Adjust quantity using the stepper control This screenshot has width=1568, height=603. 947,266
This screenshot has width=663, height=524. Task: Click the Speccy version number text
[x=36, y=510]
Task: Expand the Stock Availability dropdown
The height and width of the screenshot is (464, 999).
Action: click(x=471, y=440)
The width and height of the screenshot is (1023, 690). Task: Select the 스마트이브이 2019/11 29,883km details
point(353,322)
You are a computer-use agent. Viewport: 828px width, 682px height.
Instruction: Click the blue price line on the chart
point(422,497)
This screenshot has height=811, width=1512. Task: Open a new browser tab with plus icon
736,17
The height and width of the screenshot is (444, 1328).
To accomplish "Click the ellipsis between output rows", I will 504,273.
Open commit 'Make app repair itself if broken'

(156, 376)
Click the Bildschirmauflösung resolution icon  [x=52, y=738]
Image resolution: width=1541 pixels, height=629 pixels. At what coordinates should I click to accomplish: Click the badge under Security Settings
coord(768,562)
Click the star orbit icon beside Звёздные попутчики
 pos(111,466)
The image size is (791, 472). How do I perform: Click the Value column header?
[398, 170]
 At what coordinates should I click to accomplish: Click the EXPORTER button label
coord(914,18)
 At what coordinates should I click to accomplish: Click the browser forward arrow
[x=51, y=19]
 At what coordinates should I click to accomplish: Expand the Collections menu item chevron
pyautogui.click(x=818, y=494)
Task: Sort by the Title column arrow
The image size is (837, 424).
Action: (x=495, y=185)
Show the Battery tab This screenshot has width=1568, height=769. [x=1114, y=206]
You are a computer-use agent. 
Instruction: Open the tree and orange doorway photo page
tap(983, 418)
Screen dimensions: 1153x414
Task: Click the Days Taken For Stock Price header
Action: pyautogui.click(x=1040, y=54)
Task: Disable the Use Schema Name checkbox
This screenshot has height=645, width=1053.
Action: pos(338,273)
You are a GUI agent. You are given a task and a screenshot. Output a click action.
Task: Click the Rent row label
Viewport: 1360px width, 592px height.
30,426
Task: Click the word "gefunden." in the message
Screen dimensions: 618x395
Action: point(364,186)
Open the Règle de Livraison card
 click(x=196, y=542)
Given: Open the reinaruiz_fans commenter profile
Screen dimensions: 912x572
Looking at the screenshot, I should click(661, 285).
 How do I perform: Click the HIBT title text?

- Action item
Only the lines from the one with "Task: Click the word" through the end of the data should be printed, each exactly as it appears.

- Answer to the exercise
Task: Click the word "gefunden." in the message
Screen dimensions: 618x395
Action: point(364,186)
Open the Règle de Livraison card
 click(x=196, y=542)
Given: Open the reinaruiz_fans commenter profile
Screen dimensions: 912x572
Looking at the screenshot, I should click(661, 285).
 How do I perform: Click the HIBT title text?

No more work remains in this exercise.